HR Wallingford built a network of 43 consortium partners across 13 countries through just two projects, reflecting the large consortium structures common in Research Infrastructure and Marie Curie training networks. Their partnerships span multiple European countries, consistent with their role in pan-European hydraulic research networks.
What sets them apart
HR Wallingford is one of very few private companies in the EU research landscape that operates large-scale physical hydraulic testing facilities alongside a strong numerical modelling capability — a combination that is rare outside major universities and national labs. As a UK-based private research consultancy (not a university, not a government agency), they bring commercial discipline to research projects while retaining deep scientific credentials.

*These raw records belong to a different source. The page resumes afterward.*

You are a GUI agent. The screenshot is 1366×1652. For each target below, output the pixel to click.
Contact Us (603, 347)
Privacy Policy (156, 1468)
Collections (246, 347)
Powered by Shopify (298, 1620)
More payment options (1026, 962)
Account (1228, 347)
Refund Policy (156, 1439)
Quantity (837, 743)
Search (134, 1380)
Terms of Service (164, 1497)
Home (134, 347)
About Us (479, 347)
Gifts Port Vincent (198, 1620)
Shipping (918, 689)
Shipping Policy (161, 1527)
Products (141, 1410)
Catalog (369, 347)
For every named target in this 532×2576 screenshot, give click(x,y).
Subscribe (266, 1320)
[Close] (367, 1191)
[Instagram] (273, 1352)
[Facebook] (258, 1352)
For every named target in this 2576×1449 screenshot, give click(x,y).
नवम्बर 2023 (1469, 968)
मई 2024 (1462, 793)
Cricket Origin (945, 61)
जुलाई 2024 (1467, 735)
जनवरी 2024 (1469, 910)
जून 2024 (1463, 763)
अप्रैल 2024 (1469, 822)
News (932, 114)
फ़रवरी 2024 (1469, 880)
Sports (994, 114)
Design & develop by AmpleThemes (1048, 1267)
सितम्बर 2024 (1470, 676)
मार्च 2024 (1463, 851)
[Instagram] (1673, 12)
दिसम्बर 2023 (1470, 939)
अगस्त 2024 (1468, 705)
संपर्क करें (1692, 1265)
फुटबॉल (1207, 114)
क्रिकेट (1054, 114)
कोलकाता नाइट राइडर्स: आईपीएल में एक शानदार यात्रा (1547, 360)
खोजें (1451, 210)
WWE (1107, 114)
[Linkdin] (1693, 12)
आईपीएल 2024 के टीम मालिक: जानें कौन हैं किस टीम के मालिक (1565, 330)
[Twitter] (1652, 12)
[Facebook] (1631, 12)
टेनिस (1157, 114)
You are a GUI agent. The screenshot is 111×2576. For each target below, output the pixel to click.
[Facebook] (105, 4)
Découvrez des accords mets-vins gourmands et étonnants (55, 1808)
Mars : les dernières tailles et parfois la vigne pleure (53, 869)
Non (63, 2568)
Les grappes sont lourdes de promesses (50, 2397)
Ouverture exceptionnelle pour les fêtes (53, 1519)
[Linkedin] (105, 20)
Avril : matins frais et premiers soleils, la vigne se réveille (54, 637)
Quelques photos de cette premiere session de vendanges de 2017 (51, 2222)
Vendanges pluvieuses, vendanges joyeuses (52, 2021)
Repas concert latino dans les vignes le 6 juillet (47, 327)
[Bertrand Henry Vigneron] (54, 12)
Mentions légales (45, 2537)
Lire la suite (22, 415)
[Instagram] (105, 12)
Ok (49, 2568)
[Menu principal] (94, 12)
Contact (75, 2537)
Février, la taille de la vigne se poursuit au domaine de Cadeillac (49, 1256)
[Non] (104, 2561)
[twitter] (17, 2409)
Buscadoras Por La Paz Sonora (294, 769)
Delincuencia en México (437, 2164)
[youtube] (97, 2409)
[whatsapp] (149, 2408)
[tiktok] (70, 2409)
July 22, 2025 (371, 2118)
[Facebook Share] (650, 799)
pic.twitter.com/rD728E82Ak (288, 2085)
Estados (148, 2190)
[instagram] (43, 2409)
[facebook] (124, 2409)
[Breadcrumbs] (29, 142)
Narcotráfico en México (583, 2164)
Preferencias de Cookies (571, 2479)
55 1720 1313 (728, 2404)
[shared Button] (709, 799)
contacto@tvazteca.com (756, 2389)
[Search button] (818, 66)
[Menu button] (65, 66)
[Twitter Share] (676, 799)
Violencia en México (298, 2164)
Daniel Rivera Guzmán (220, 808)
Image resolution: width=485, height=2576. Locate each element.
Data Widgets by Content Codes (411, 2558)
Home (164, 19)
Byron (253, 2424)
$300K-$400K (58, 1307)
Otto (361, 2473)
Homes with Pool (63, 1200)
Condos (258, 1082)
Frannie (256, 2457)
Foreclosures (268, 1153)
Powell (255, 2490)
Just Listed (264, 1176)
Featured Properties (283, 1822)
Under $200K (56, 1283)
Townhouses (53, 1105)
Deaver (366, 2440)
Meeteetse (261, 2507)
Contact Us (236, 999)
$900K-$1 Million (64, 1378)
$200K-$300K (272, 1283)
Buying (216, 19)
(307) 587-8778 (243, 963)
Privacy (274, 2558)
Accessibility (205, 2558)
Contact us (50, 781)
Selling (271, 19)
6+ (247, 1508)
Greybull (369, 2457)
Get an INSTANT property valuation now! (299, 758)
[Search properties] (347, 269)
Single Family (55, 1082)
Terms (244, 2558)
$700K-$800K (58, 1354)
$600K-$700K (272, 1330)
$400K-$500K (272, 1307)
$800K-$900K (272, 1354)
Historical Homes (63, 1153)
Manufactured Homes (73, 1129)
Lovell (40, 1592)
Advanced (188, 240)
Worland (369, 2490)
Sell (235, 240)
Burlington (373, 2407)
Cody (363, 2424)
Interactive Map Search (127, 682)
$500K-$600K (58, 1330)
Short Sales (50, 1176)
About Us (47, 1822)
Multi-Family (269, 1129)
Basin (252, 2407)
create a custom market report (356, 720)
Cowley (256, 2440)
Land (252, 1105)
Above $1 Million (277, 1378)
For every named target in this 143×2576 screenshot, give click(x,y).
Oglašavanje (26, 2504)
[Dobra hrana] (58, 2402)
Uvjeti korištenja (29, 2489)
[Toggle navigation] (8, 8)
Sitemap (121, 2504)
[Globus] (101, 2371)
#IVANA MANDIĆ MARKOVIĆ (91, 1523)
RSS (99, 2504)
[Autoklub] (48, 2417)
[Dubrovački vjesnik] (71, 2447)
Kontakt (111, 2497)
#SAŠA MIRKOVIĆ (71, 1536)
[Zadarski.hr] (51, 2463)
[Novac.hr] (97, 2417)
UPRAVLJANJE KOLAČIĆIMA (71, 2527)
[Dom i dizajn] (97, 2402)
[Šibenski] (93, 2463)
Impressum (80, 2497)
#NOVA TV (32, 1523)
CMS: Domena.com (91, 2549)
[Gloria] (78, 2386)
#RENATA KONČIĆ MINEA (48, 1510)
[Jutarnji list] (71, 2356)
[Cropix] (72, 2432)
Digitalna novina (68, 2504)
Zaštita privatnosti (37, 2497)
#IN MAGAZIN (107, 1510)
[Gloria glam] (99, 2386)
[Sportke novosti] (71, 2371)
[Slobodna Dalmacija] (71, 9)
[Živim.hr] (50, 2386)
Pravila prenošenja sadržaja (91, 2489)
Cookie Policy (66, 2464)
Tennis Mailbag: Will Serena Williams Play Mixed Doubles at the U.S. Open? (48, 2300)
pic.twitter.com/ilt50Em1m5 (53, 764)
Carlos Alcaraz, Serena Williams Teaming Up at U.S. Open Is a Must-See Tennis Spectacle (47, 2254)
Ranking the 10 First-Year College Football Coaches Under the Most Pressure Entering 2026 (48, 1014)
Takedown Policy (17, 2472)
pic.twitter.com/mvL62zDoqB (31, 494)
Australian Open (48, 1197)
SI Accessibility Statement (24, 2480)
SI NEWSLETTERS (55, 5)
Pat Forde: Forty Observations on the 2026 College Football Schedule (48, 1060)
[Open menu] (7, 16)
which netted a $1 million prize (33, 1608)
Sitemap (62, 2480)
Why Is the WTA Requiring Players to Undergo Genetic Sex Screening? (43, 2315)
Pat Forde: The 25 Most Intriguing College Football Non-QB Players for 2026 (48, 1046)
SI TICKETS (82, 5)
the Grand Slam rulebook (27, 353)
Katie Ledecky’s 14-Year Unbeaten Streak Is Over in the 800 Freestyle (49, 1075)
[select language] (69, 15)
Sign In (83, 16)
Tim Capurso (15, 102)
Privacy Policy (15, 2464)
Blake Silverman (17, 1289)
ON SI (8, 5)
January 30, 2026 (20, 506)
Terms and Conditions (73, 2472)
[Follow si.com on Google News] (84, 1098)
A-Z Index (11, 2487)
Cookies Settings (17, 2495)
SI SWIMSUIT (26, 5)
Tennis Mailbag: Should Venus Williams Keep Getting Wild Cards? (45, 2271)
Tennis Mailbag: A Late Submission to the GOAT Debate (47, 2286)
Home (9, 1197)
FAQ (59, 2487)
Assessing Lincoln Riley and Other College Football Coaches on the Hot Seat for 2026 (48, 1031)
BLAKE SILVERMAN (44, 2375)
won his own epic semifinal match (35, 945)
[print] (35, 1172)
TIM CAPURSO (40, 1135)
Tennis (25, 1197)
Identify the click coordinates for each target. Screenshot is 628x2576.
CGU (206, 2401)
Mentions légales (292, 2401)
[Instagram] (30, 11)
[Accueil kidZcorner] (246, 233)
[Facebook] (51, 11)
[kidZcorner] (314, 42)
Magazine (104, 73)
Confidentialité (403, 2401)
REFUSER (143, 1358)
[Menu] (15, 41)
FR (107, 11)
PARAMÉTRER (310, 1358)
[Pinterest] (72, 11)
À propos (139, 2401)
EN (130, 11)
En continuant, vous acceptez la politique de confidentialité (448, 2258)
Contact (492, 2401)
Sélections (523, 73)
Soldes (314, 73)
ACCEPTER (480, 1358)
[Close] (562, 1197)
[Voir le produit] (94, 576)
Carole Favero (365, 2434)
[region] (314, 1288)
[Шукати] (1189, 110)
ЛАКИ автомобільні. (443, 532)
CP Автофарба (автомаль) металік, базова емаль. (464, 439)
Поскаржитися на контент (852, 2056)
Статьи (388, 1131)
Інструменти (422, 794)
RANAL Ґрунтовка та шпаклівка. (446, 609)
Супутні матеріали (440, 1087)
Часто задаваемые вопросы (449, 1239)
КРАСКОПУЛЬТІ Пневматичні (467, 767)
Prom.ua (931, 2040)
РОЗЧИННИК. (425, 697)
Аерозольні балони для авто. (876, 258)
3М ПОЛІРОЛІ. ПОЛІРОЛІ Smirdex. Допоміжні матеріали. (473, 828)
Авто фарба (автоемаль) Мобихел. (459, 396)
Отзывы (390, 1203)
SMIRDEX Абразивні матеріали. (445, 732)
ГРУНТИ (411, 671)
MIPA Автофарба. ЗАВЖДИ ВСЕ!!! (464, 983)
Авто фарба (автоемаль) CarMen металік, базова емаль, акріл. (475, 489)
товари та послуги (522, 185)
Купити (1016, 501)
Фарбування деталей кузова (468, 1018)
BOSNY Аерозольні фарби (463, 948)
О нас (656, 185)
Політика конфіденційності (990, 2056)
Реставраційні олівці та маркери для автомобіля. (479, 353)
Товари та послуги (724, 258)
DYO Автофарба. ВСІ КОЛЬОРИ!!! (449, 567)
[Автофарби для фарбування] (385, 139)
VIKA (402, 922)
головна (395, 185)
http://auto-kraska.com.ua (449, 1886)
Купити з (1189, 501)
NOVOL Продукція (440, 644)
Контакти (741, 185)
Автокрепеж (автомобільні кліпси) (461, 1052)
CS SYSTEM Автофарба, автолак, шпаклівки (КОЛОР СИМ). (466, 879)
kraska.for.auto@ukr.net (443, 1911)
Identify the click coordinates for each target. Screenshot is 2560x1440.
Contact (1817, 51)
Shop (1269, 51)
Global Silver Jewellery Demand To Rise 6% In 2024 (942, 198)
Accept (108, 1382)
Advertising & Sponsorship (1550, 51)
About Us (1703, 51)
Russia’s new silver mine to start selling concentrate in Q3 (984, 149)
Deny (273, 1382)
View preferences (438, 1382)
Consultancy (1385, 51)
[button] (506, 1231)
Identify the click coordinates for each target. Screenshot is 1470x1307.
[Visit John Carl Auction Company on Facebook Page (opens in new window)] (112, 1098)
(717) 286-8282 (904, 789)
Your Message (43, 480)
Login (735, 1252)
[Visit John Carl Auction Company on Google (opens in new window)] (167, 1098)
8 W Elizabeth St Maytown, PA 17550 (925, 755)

For consortium builders, they offer a credible bridge between experimental hydraulics and real-world flood risk engineering that few organisations can match.
Highlights from their portfolio
- HYDRALAB-PLUSThe largest of their two funded projects (EUR 614,912), this pan-European research infrastructure network positioned HR Wallingford as an operator of major hydraulic facilities, giving them access to a broad network of European water research institutions.
- SYSTEM-RISKThis project is notable for its systems-level ambition — treating flood risk as an emergent property of interacting catchments, defences, and communities — and demonstrates HR Wallingford's capability in integrated risk frameworks beyond single-site hydraulic modelling.